In order to get the reader to sympathize with Liz, and to care about her relationship with Mack, the bulk of this section is devoted to their developing friendship. Through a variety of prom volunteer events, Mack and Liz are repeatedly thrown into one another and are able to spend time with each other in a way that allows the relationship between the two characters to develop organically.
Johnson foregrounds the importance of consent and open communication, particularly with regard to physical contact in both platonic and romantic situations. When Liz tells Quinn that she’s not comfortable with physical affection, Quinn says, “You’re absolutely right; consent is crucial” (85). Quinn’s quick apology is another example of open communication. Though Liz and Quinn are not particularly close, Liz is able to communicate her boundaries, Quinn apologizes, and then proceeds to respect them.
Johnson replicates the question of consent in a romantic situation, when Mack asks Liz if she can hold her hand at the concert and later also asks if she can kiss her. Mack and Liz are, for the most part, able to discuss their feelings with each other. Mack is honest that Liz not being out of the closet has an impact on her, saying, “I don’t want to be back in the closet, you know? It took a long time to be able to feel confident in my sexuality” (95). Mack tells Liz that she’s not going to ask Liz to come out but comes clean about her own discomfort with keeping the relationship secret.

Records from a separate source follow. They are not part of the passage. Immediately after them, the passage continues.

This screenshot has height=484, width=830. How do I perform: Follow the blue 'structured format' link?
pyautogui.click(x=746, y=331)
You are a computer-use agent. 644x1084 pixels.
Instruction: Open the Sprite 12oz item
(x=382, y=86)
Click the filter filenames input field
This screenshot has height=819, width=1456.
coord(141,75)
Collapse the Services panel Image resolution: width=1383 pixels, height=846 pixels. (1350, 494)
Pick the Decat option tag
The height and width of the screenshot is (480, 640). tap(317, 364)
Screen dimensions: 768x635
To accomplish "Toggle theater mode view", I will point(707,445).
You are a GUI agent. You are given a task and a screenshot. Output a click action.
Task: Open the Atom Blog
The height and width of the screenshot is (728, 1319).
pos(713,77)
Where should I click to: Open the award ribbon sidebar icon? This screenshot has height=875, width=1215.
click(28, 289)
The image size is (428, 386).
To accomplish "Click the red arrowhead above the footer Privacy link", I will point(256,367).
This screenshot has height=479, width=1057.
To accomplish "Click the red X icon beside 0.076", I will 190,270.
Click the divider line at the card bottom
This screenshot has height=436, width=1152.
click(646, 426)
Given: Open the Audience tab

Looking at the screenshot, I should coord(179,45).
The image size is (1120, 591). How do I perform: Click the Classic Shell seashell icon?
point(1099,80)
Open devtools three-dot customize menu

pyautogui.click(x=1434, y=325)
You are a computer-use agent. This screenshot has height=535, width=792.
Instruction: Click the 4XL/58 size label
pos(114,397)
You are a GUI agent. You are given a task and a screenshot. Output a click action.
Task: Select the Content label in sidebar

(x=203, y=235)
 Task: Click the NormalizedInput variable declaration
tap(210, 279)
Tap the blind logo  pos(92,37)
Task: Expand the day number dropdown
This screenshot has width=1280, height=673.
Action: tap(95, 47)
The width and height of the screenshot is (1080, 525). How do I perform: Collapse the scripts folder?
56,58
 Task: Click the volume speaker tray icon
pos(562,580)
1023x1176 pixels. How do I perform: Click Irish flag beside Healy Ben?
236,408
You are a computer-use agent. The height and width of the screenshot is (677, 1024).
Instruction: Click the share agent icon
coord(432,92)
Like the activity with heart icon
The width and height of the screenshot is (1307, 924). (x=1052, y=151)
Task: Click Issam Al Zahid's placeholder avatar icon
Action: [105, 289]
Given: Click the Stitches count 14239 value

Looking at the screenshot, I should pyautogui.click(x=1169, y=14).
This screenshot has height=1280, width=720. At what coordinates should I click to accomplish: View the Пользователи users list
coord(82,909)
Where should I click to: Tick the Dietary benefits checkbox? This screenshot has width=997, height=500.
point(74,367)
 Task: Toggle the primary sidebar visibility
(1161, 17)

The ease in communication, even when discussing difficult topics like losing their mothers, stands in direct contrast to Liz and Gabi’s friendship. After Gabi insinuated that Liz’s queerness would be a detriment to her position in the prom polls and thus had to be hidden, Liz no longer feels at ease around her. Gabi repeatedly fails to apologize, and Liz feels compelled to lie to her and conceal the fact that she’s going on a date with Mack. Johnson thus showcases the two poles of communication and displays how vital consent and boundaries might be to both friendships and relationships.